S’ils n’ont pas le droit de refuser le compteur, ils pourront obtenir d’ici deux mois d’un « dispositif de filtre » devant mieux empêcher la propagation des ondes dans l’habitation. Pour le magistrat, les certificats « justifient d’un trouble manifestement illicite par manquement d’un principe de précaution », car cette pose s’est déroulée « sans la pose d’un filtre les protégeant des champs électromagnétiques ». On n’en sait pas plus sur ces fameux « filtres » qui permettraient de se protéger…
De toute évidence, le jugement des référés rendu à Bordeaux est moins favorable aux hypersensibles que celui prononcé à Toulouse, qui a permis à treize autres individus se disant électrosensibles se refuser l’installation d’un Linky chez eux.

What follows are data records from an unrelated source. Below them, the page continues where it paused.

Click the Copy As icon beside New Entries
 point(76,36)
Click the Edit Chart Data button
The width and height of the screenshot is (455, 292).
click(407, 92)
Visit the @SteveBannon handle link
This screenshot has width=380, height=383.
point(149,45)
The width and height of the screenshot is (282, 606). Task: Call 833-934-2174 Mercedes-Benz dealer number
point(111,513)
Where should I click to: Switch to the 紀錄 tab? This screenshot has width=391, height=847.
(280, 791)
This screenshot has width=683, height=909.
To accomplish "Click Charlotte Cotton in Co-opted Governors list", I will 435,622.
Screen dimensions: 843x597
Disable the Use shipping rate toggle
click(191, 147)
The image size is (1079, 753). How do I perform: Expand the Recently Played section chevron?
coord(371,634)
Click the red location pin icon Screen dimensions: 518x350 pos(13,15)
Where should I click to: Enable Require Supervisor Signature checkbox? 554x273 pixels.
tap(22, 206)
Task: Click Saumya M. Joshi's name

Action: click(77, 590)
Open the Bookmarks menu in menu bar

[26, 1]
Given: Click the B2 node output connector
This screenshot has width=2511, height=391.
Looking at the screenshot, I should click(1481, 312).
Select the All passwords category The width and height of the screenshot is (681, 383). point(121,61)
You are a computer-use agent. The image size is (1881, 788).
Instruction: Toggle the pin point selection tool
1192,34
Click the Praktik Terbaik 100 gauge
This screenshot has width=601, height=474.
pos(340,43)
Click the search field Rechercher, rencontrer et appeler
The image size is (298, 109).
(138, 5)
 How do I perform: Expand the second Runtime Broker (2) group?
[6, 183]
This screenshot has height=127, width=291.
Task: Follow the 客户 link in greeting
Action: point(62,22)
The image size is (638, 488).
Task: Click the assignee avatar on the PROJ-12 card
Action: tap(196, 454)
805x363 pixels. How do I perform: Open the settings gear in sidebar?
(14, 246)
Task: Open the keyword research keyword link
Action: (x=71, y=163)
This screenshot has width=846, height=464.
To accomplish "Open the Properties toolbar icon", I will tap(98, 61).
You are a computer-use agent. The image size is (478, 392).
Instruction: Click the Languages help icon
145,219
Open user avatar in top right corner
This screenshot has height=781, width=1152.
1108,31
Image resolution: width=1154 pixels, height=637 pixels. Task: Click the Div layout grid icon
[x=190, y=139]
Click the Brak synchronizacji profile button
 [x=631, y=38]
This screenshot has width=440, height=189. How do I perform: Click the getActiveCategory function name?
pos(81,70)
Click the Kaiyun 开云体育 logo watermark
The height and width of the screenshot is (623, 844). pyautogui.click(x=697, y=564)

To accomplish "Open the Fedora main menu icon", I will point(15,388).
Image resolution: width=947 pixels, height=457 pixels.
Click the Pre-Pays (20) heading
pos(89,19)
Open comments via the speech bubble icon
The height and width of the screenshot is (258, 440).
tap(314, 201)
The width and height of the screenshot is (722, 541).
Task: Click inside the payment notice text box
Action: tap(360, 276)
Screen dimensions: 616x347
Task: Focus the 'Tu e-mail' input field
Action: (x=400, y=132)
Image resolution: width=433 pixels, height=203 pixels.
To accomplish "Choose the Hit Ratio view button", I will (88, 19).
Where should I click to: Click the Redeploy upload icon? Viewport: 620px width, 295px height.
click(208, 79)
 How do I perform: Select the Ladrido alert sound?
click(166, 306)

Cependant, dans un cas comme dans l’autre, Enedis, qui est le principal gestionnaire du réseau électrique de distribution, a prévu de faire appel.
Ces décisions ne sont pas des jugements au fond, mais des décisions en référé. Cette procédure sert lorsqu’il y a un caractère d’urgence pour solliciter des mesures provisoires afin de traiter des situations tout de suite, y compris en cas de doute. Le juge « peut toujours, même en présence d’une contestation sérieuse, prescrire en référé les mesures conservatoires », dit l’article 809 du Code de procédure civile.
L’effet néfaste des ondes n’est pas prouvé
En l’état actuel des connaissances scientifiques, l’effet néfaste des ondes sur le corps humain n’a pas été démontré — en tout cas, pour les niveaux d’exposition courants.
L’Agence nationale de sécurité sanitaire de l’alimentation, de l’environnement et du travail (ANSES), dans un rapport et un avis sur ce phénomène parus fin mars 2018, explique avoir consulté « l’ensemble de la littérature scientifique disponible » et conduit « un grand nombre d’auditions » : des praticiens (généralistes comme hospitaliers), des scientifiques, des associations et des individus se disant électrosensibles.
Il ressort de cette méta-analyse qu’aucune hypothèse de recherche observée pour interpréter ces symptômes ne s’est avérée probante. « Au final, aucune preuve expérimentale solide ne permet actuellement d’établir un lien de causalité entre l’exposition aux champs électromagnétiques et les symptômes décrits par ces personnes », est-il dit dans le rapport.
Une errance médicale
Malgré l’absence de lien évident démontrant le rôle des ondes sur la dégradation de la santé ou le mal-être de certaines personnes, l’ANSES considère que les travaux de recherche doivent se poursuivre. En outre, il reste quand même à proposer une aide adéquate pour celles et ceux qui se disent sincèrement affectées. Car pour l’heure, elles se trouvent dans une « errance médicale ».
Le problème posé par les électrosensibles est en tout cas ancien. En 2005, l’OMS décrivait ce phénomène comme une « intolérance environnementale idiopathique », c’est-à-dire une observation dont l’origine est indéterminée. Les symptômes « restent non expliqués sur le plan médical », déclarait-elle à l’époque, tout en reconnaissant que ces « effets sont préjudiciables pour la santé des personnes ».
Les doutes sur l’origine de ce mal-être ne signifient pas nier sa réalité. Le fait est que l’absence de preuve sur le rôle des ondes incite pour l’instant à explorer d’autres hypothèses. C’est le cas de la psychologie. L’intolérance aux ondes pourrait être de nature psychosomatique : savoir ou croire que l’on se trouve dans un champ électromagnétique provoque une réaction anormale du corps.